Two types of inhibitory influences target different groups of taste-responsive cells in the nucleus of the solitary tract of the rat

Abstract

Electrical stimulation of the chorda tympani nerve (CT; innervating taste buds on the rostral tongue) is known to initiate recurrent inhibition in cells in the nucleus of the solitary tract (NTS, the first central relay in the gustatory system). Here, we explored the relationship between inhibitory circuits and the breadth of tuning of taste-responsive NTS neurons. Initially, NTS cells with evoked responses to electrical stimulation of the CT (0.1 ms pulses; 1 Hz) were tested with each of four tastants (0.1 M NaCl, 0.01 M HCl, 0.01 M quinine and 0.5 M sucrose) in separate trials. Next, the CT was electrically stimulated using a paired-pulse (10-2000 ms interpulse interval; blocks of 100 trials) paradigm. Forty-five (30 taste-responsive) of 51 cells with CT-evoked responses (36 taste-responsive) were tested with paired pulses. The majority (34; 75.6%) showed paired-pulse attenuation, defined as fewer evoked spikes in response to the second (test) pulse compared with the first (conditioning) pulse. A bimodal distribution of the peak of paired-pulse attenuation was found with modes at 10 ms and 50 ms in separate groups of cells. Cells with early peak attenuation showed short CT-evoked response latencies and large responses to relatively few taste stimuli. Conversely, cells with late peak attenuation showed long CT-evoked response latencies and small taste responses with less selectivity.
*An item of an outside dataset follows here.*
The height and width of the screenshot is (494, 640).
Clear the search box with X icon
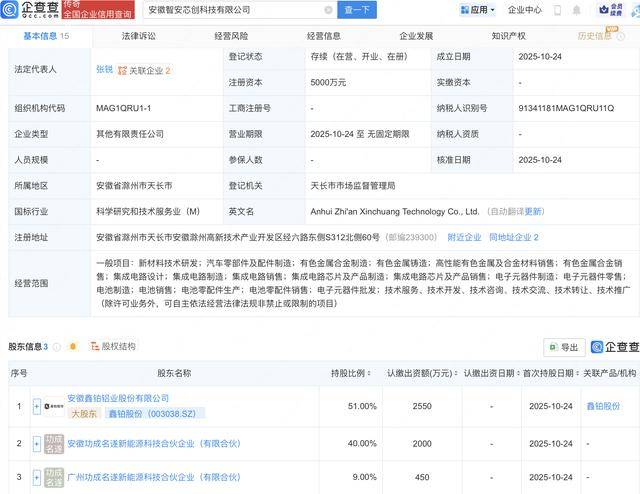click(x=329, y=10)
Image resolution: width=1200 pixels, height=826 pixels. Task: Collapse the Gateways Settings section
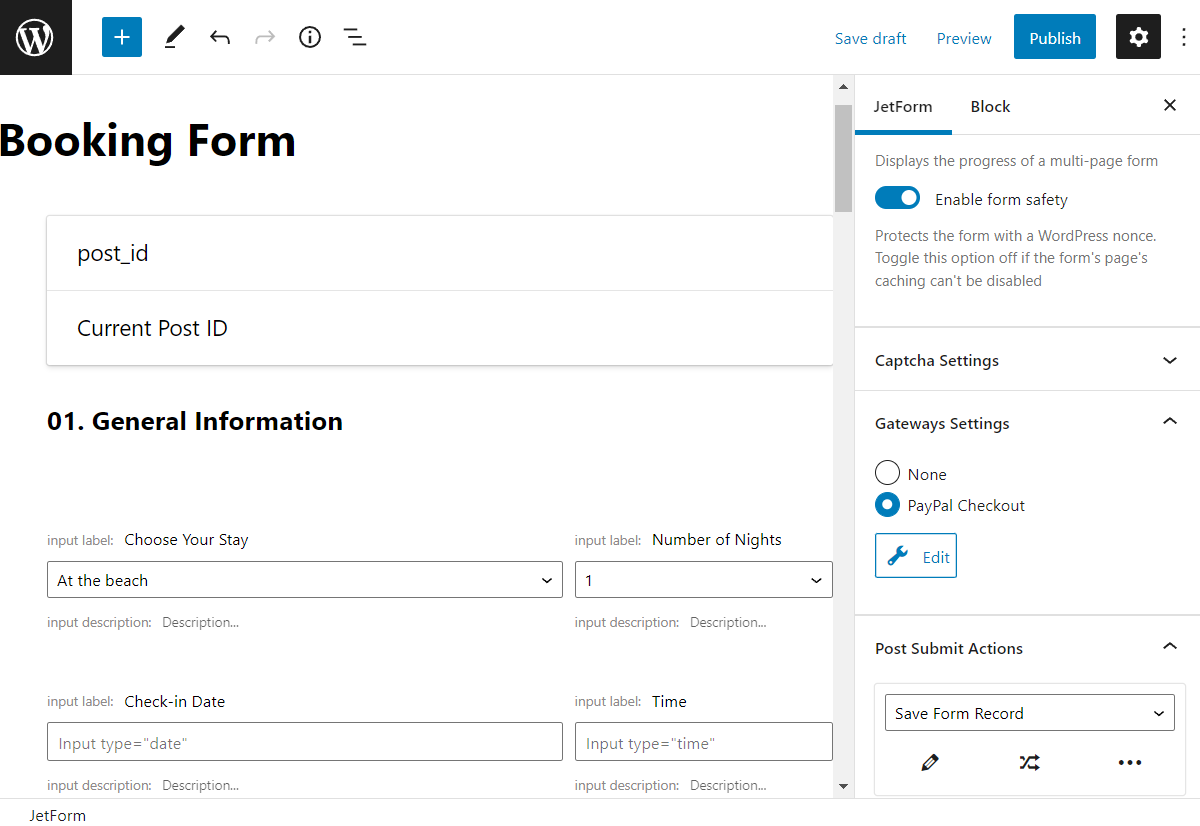point(1169,422)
Results suggest that the breadth of tuning of an NTS cell may result from the combination of the sensitivities of peripheral nerve inputs and the recurrent influences generated by the circuitry of the NTS.

Figure 1

Frequency distribution of latencies of evoked response to electrical stimulation of the CT nerve in all NTS cells recorded (n = 51). Black bars indicate taste-responsive cells; gray bars indicate non-taste-responsive cells.

Figure 2

Effects of paired pulse stimulation of the CT nerve in one cell. A. Paired-pulse enhancement at an interpulse interval of 30 ms. More spikes occurred in response to the test pulse compared with the conditioning pulse. B. Paired-pulse attenuation at an interpulse interval of 50 ms. Fewer spikes occurred in response to the test pulse compared with the conditioning pulse. Each panel shows oscilloscope tracings of 100 sweeps superimposed.

Figure 3

Frequency distribution of peak time of paired-pulse attenuation. Peak attenuation is defined as the interpulse interval at which the greatest percent decrement in the number of evoked pulses occurred between the conditioning and test pulses. Overall there was a bimodal distribution, especially for taste-responsive cells; however, for non-taste-responsive cells, the distribution was skewed toward longer interpulse intervals. Black bars indicate taste-responsive cells; gray bars indicate non-taste-responsive cells.

Figure 4

Time course of paired pulse attenuation in NTS cells that showed early and late peak attenuation. Shown is the percent difference (± SEM) in the number of evoked spikes in response to CT nerve stimulation following the conditioning pulse compared with the test pulse at various interpulse intervals. Cells with early peak attenuation show short lived time-dependent inhibition but cells with later peak attenuation show a gradual decline in time-dependent inhibition. Black bars show cells with early peak attenuation (≤ 20 ms); gray bars show cells with late peak attenuation (≥ 30 ms).

Figure 5

Distribution of “best taste stimuli” among cells that showed early and late peak attenuation. Cells with early peak attenuation showed the greatest paired pulse attenuation at IPIs ≤ 20 ms and are indicated with black bars. Cells with late peak attenuation showed the greatest paired pulse attenuation at IPIs ≥ 30 ms and are indicated by gray bars. The best taste stimulus was defined as the tastant that evoked the largest response among those tastants tested.

Figure 6

Location of cells recorded from the rostral NTS. A. Drawing of coronal sections of the brainstem showing the sites of electrolytic lesions indicating the location of NTS cells from which data were collected. Symbols are: star, taste-responsive cells; triangle, taste-responsive and non-taste-responsive cells recorded from approximately the same location; circle, non-taste-responsive cells. Numbers on upper right of drawing of each section indicate distance caudal to bregma. Abbreviations are: NTS, nucleus of the solitary tract; SpV, spinal nucleus of the trigeminal nerve. B. Photomicrographs of rostral NTS lesions showing the location of one NTS cell. Dotted line surrounds the NTS. Bars on lower right of each panel indicate 1.0 mm.